The Lal Qila, or Red Fort, might rate as the second great Indian icon, a breathtaking vista of kilometres of glowing terra-cotta walls in the middle of the chaos of the old city. It can be peaceably walked around so far as the former river side, where the water has changed course so that unprotected projecting white marble opera boxes are only visible from a highway cutting brutally through the former idyllic view. Still entered through the tunnel-like bazaar in which merchants used to supply the royal household with valuable commodities, the interior is beautiful but surprisingly sparse in view of the contemporary descriptions; the few pavilions in acres of gardens interspersed with complicated decorative irrigation channels could hardly have accommodated the hundreds, or possibly thousands, who inhabited them so lavishly.
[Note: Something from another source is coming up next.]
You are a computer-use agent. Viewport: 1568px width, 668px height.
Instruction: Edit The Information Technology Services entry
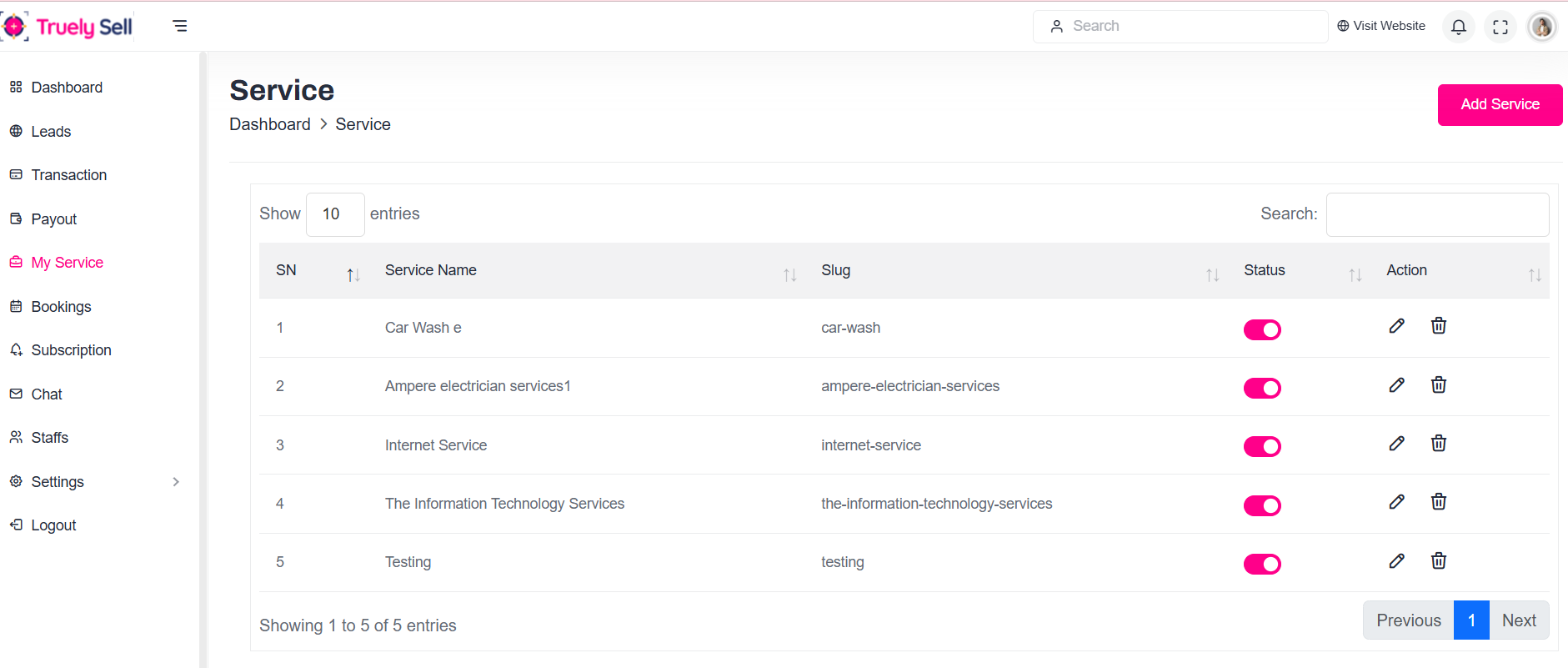coord(1396,502)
But the once-centre of Mughal power and splendour has, alas, like the city itself suffered badly from subsequent depredations, starting with Jahan's successors who left it uninhabited and already prey to plunderers. Looted in the 1737 onslaught and then repeatedly again and again, finally after 1857 the British gave official sanction to strip and sell the remaining valuables, destroyed altogether many of the buildings, filled in the gardens and erected a hideous military barracks – about the only building intact (9). The wonder is that anything else remains at all, yet even in a sadly reduced condition the few gorgeous Mughal pavilions – a Drum House for concerts, public and private audience halls, some of the private apartments, the Pearl Mosque, the Hammam or bath house – convey an impression of what this unsurpassed and hidden palace once was, or according to an inscription of the time:
If there be Paradise on the face of this earth
It is this, Oh it is this, Oh it is this


No-one, though, dared to touch Shahjahanabad's other famous sight, the Jami Masjid, the mosque said to have been designed by the emperor himself: “huge from a distance, (it) feels nothing short of immense once you've climbed the wide staircase to the arched gateways and entered the open courtyard, large enough to accommodate the bending bodies of 25,000 worshippers” (10). The largest in all India and perhaps the ultimate Islamic religious structure, the mosque, started in 1650, bears three marble domes and four slender minarets striped in red and white, representing Mughal architecture and sensibility at its grandest and finest. In contrast, the aesthetic decadence and moral decline of the Empire is summed up by the tomb of Safdarjung, an upstart Persian who managed in all but name to seize the position of Emperor after the destruction of 1739 and when Delhi had already entered into its long Twilight. Driven out in the ensuing power struggles, only his body returned at the request of his son, to be interred in 1754 in what was then outlying wasteland. Its critics are perhaps a little severe: “its lines look somehow faulty, naggingly incorrect”; “blowzy Mughal rococco”; “Like some elderly courtesan, the tomb tries to mask its imperfections beneath thick layers of make-up”; and so on (1). All the same, Dalrymple might be excused a certain amount of poetic licence when he says: “The building tells a story of drunken laughter as the pillars of empire collapsed in a cloud of dust and masonry; and afterwards, of dancing in the ruins”.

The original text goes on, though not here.